今や年収の10倍に到達した不動産価格。東京都に限れば年収17.8倍、ダブル億ション、つまり2億円越えがちらほら目立ってきていますが、金額ベースで見れば東京郊外に行けば4-7000万円で購入できる物件はかなりあります。それにしても「あなたの年収で買えますか?」です。
私はマンションデベをやり、カナダでは自分で開発建築したマンションに住んでいますが、正直一長一短だと思っています。それは間取りに対するフレキシビリティが少ないこと、そして戸建てと比して狭いのです。更に月々払う共益費は12万円。ローンの支払いじゃありません。この共益費、建物の管理、補修と24時間コンシェルジュの人件費がほとんど。
ではコンシェルジュに何か頼んだことがあるか、と言われればせいぜい宅配されたアマゾンの荷物を預かってもらっているぐらいです。とはいえ、セキュリティをしっかりしておくことが建物価値向上の第一歩という考え方に基づき、コンシェルジュは不動産価値の維持のためにも絶対必要という白人層に圧倒的な支持を受け、共益費、やむなしであります。

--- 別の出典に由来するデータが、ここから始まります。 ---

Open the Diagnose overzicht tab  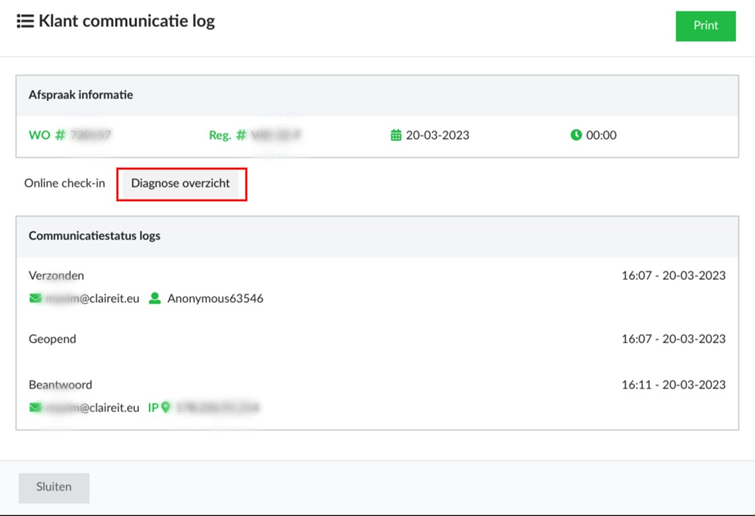pos(181,184)
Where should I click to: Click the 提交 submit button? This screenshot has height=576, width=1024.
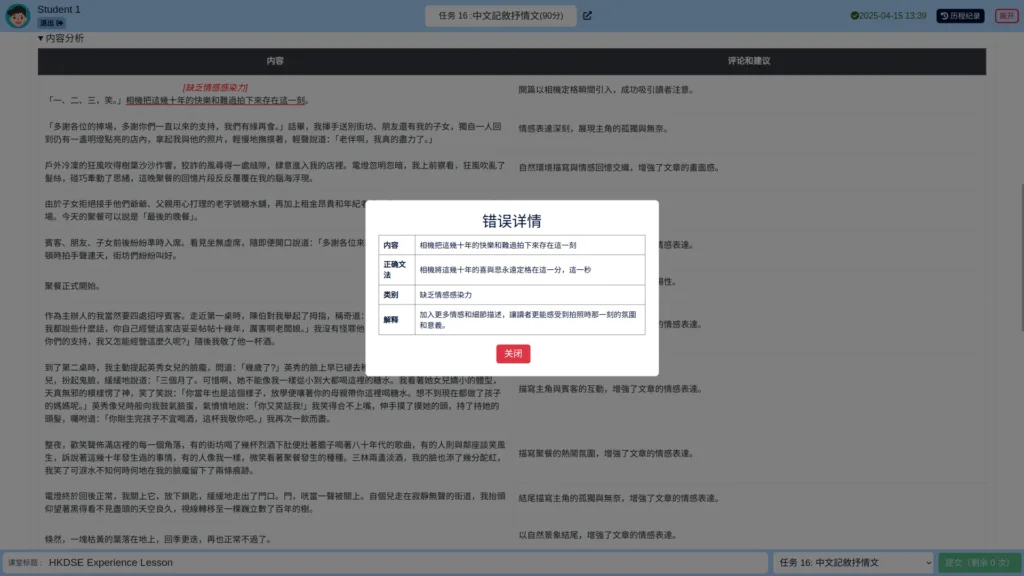(x=979, y=562)
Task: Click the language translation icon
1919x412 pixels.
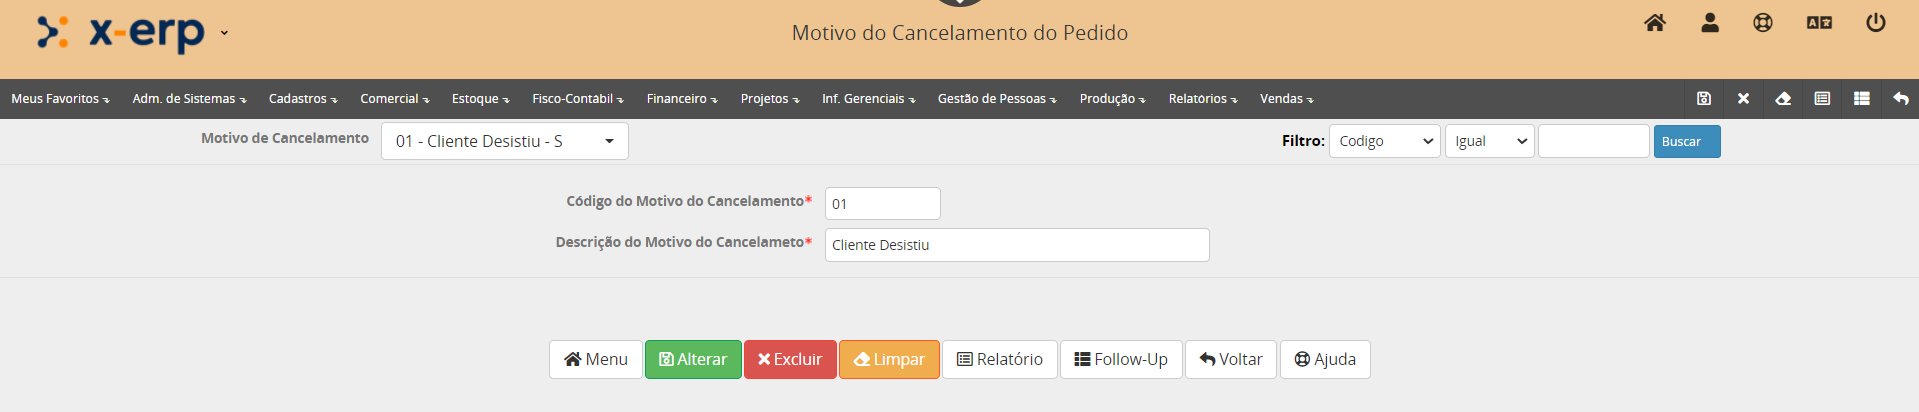Action: coord(1819,23)
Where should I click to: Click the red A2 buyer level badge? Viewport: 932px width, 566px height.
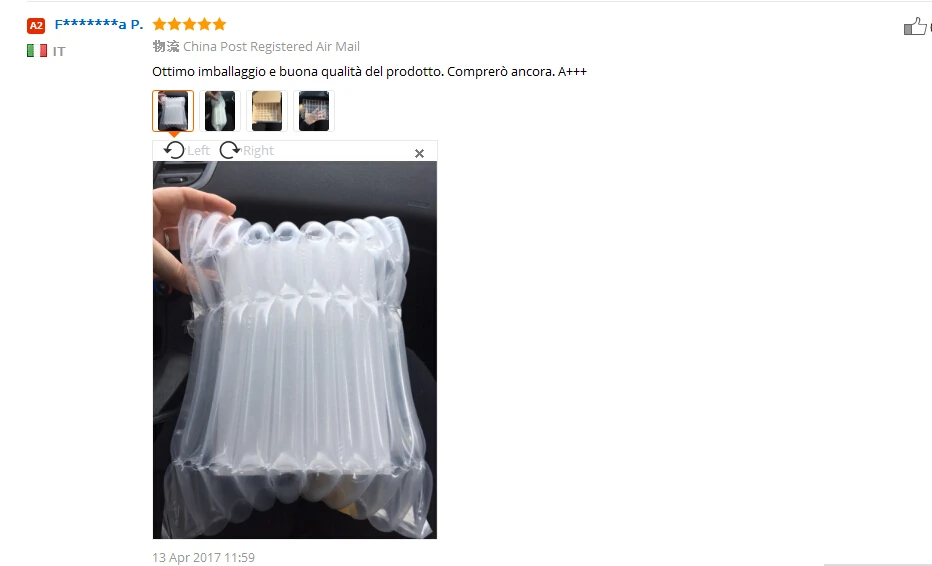click(x=36, y=26)
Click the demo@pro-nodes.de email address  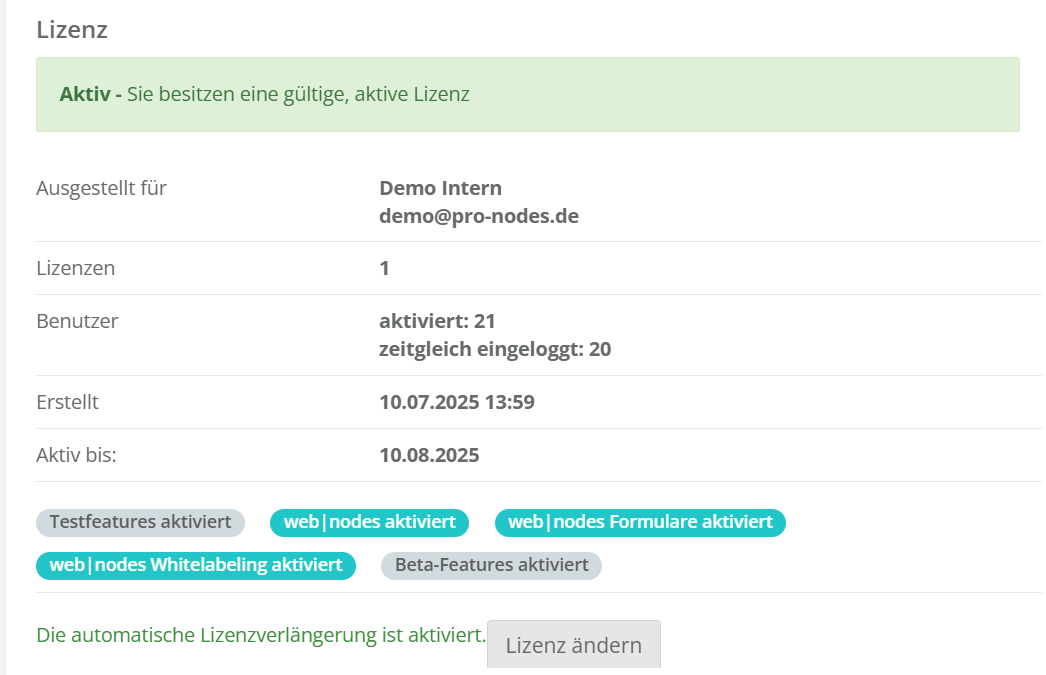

日本のマンションの場合は別の問題があります。それは敷地面積が大きく建物の形状が長方形に長い場合が多いためです。その場合、中廊下で両側が部屋、その部屋の窓は角部屋ではない限り一方向しかありません。リビングと主寝室を窓際にすると子供部屋などそれ以外の部屋には窓がない間取りが多くなりやすくなります。私はこのような物件を「金太郎飴型マンション」と呼んでいるのですが、これだと居住空間として全く面白くないし、わくわく感も出ないのです。